The breakthrough in statistical computing was the development of “packages,” that is, collections of routines assembled with a common standardized user interface, of which spss and sas are the best-known early examples. There is nothing with the scale or sophistication of these statistical packages yet available for building agent-based models. What does exist are packages that will allow the building of very simple models using direct manipulation or “visual programming” meant mainly for students' and even schoolchildren's use, and some systems written in smalltalk that provide “total immersion” in an environment in which building blocks can be assembled. The best-known examples of the former are starlogo (http://www.media.mit.edu/starlogo/) and agentsheets (http://agentsheets.com/) (7, 8). However, to ensure that they are sufficiently straight-forward for the target audience, some sacrifices in functionality have had to be made. For example, it is hard in agentsheets for one agent to interact directly with another agent (agents are not individually identified). It is very difficult in either system to develop agents possessing even simple cognitive models, and it would be impossible to create models using any kind of evolutionary approach (e.g., a genetic algorithm). In Europe, several systems based on smalltalk have been developed, including sdml (http://www.cpm.mmu.ac.uk/sdml/), cormas (http://cormas.cirad.fr/indexeng.htm) and desire (http://www.cs.vu.nl/vakgroepen/ai/projects/desire/). These are much more complex and powerful than starlogo and agentsheets and take correspondingly longer to learn. Unlike the java libraries such as ascape and repast, they do not demand that users are fluent in the underlying programming language, in their case smalltalk, but they do require users to learn a complex interface that can be as difficult to master as a full programming language.

All of the existing tools are designed primarily to assist the builders of models. The facilities for other phases of a model's life cycle, model evaluation, model maintenance, and many types of model use are rather limited at this time. The primary supports for model use are visualizations of model state (especially the ubiquitous displays of two-dimensional grids of agent positions) and modest facilities for collecting statistics in a single run.

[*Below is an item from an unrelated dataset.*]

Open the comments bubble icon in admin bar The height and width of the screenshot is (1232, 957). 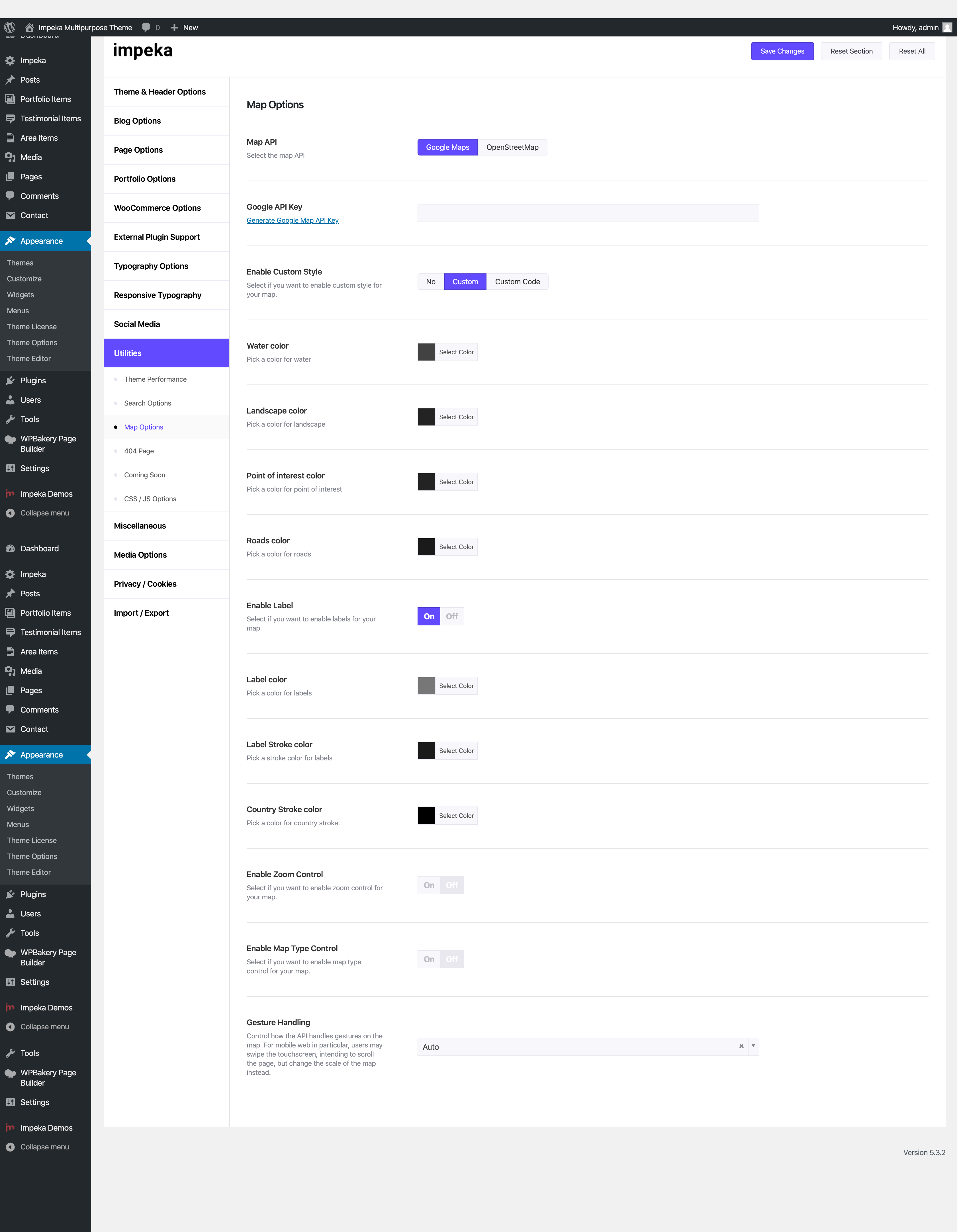tap(146, 28)
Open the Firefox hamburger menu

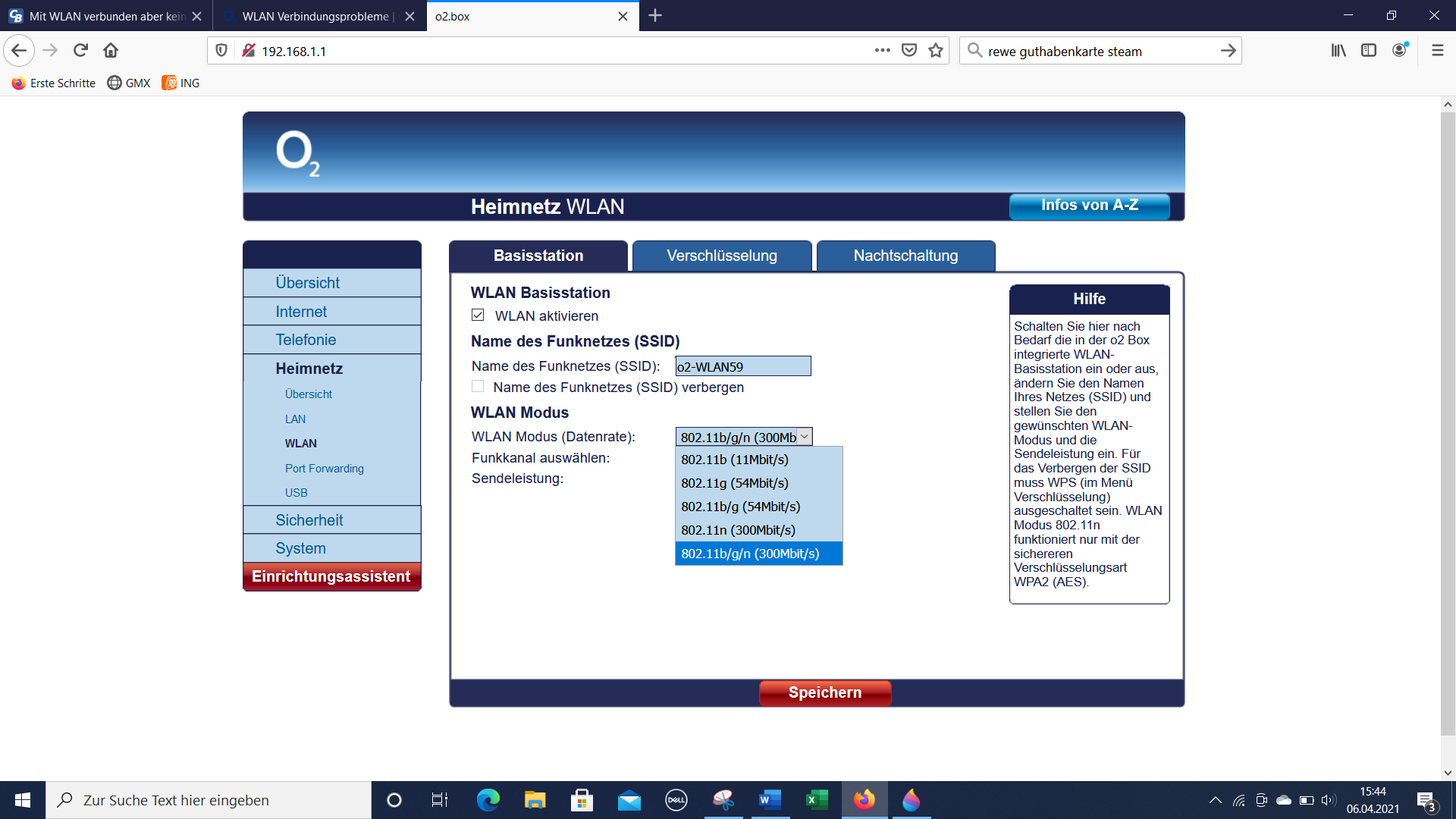[x=1437, y=51]
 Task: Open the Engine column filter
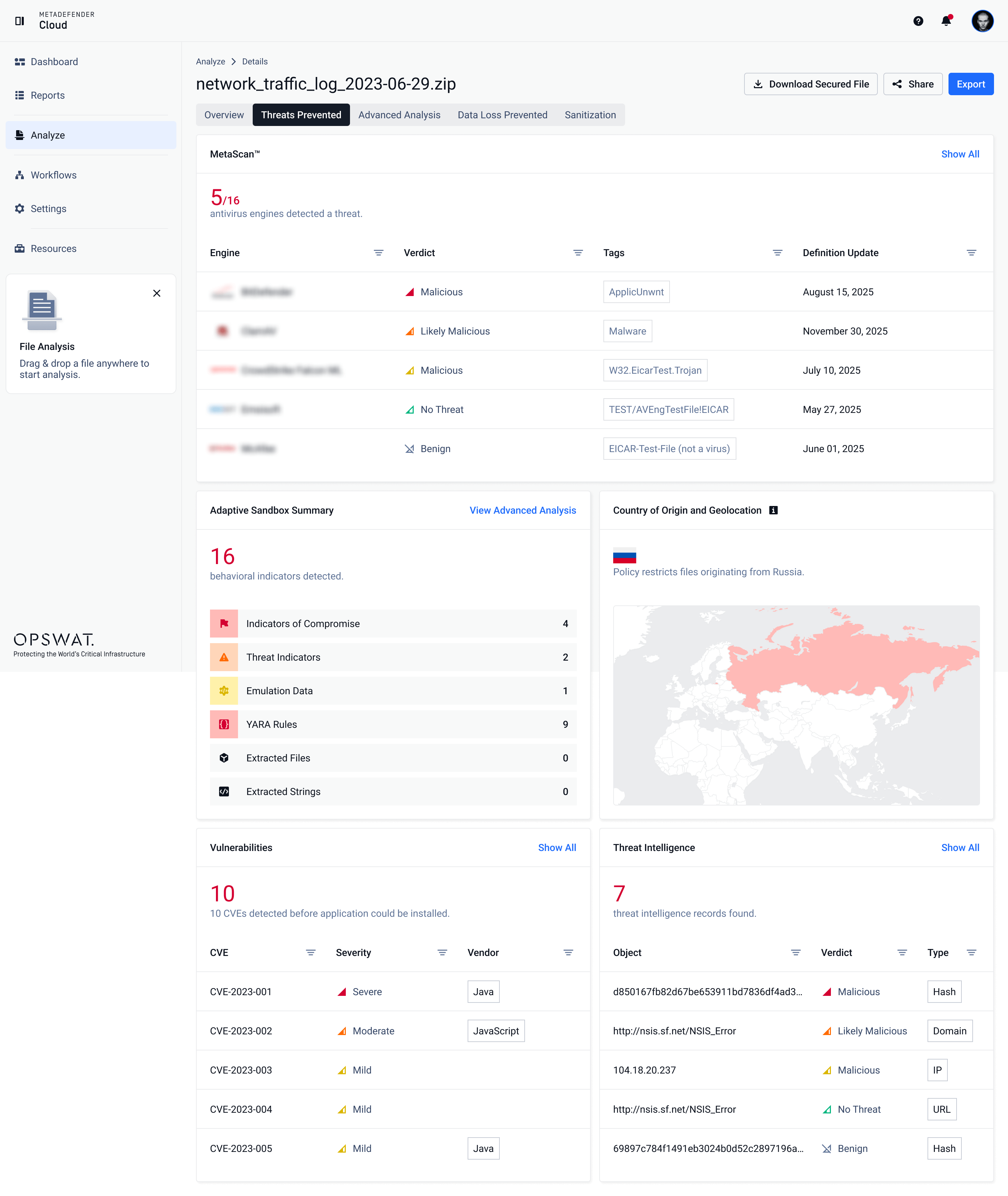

Tool developers have not yet confronted issues of comparing multiple model runs, loading or calibrating models from data, automatically generating large numbers of cases from experimental designs, or collecting and statistically analyzing the results of large numbers of experiments. As the field of agent-based modeling moves from initial development and demonstration to regular use in social science, improved facilities for these other aspects of modeling will be needed (see the paper by S.B., ref. 9).

The ideal is a system that requires a minimum of learning, is completely flexible in the models that it will support, and runs efficiently on any hardware. As Axtell (10) points out in his contribution, efficiency may not at first seem to be important, given the strides made in computer hardware, but the ambitions of modelers are constantly rising, and there are problems for which the behavior of one million agents is significantly different from that of 100. The ideal is, of course, unobtainable, but more important, it is not even possible at the moment to imagine what it would look like. First, for a useful simulation platform to emerge, there needs to be some consensus about what kinds of model are best for social and economic simulation. That requires a great deal of hard work to advance the state of simulation within the modeling community itself. Designers of platforms can help sediment approaches and ideas, but the development of simulation platforms will always be too scientifically important to leave to the developers themselves.